▶ _What is expected_: Return nothing but the lines from the line with "You are a computer-use" through the last line of the entries that follow, copied exactly and free of pictures.

---------- Extracted records ----------

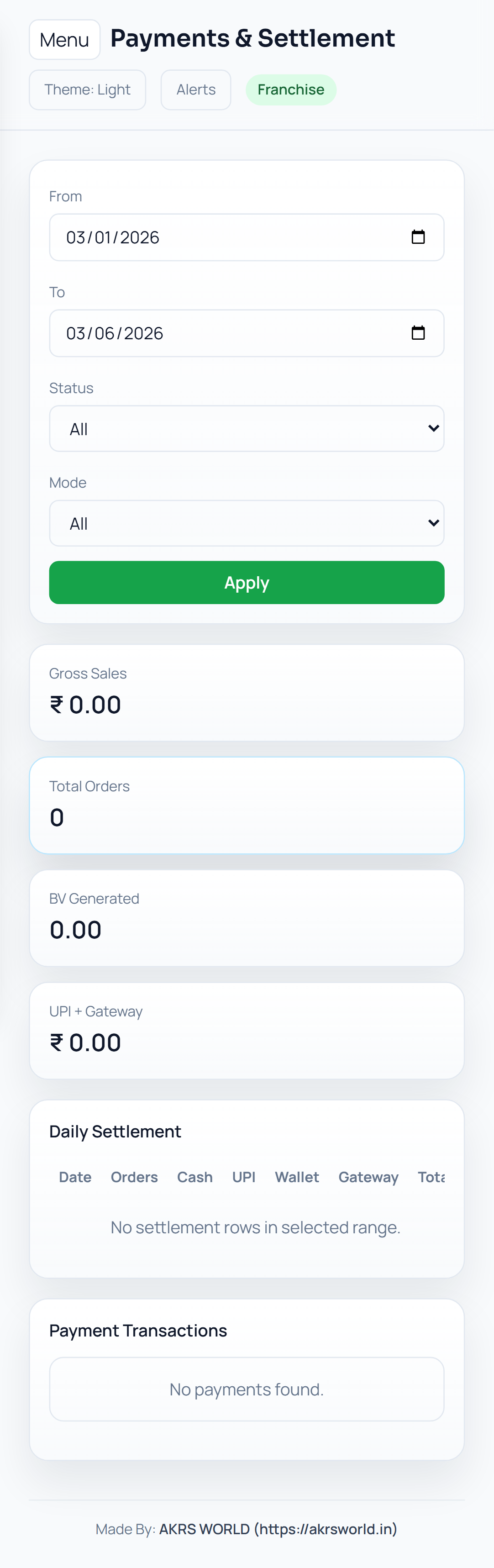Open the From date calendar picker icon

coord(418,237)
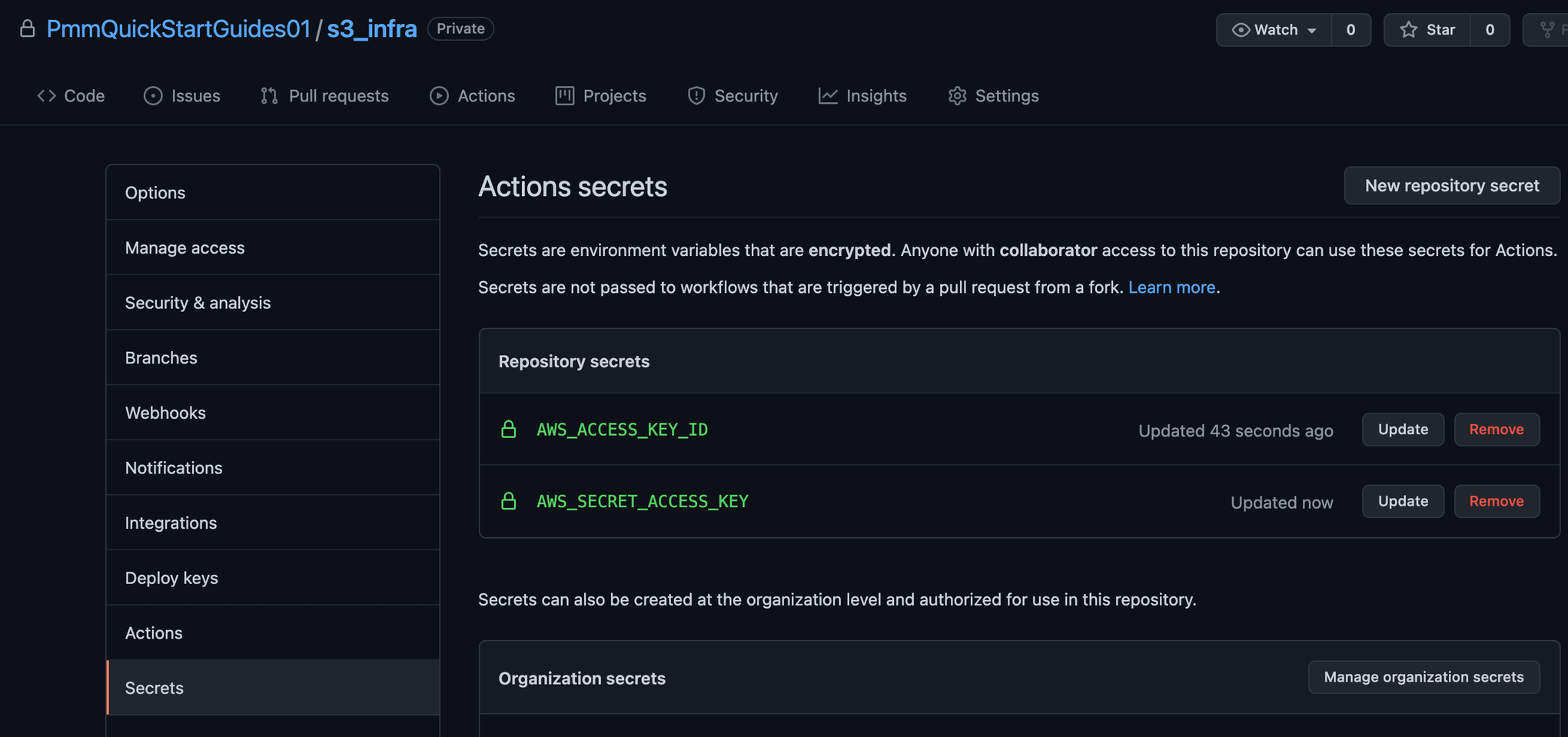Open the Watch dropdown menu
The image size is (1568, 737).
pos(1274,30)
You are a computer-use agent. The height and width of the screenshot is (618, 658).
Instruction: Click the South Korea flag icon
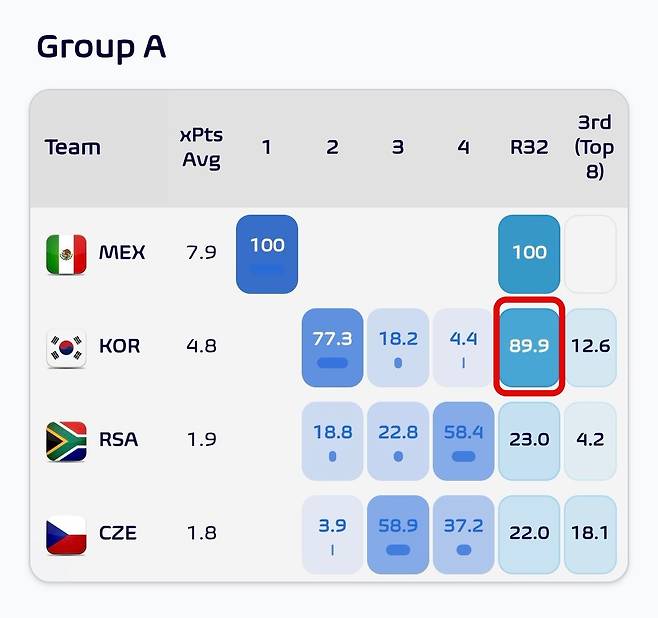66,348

----------

▶ _Response to this task_:
You are a computer-use agent. The height and width of the screenshot is (618, 658).
Instruction: Click the South Korea flag icon
66,348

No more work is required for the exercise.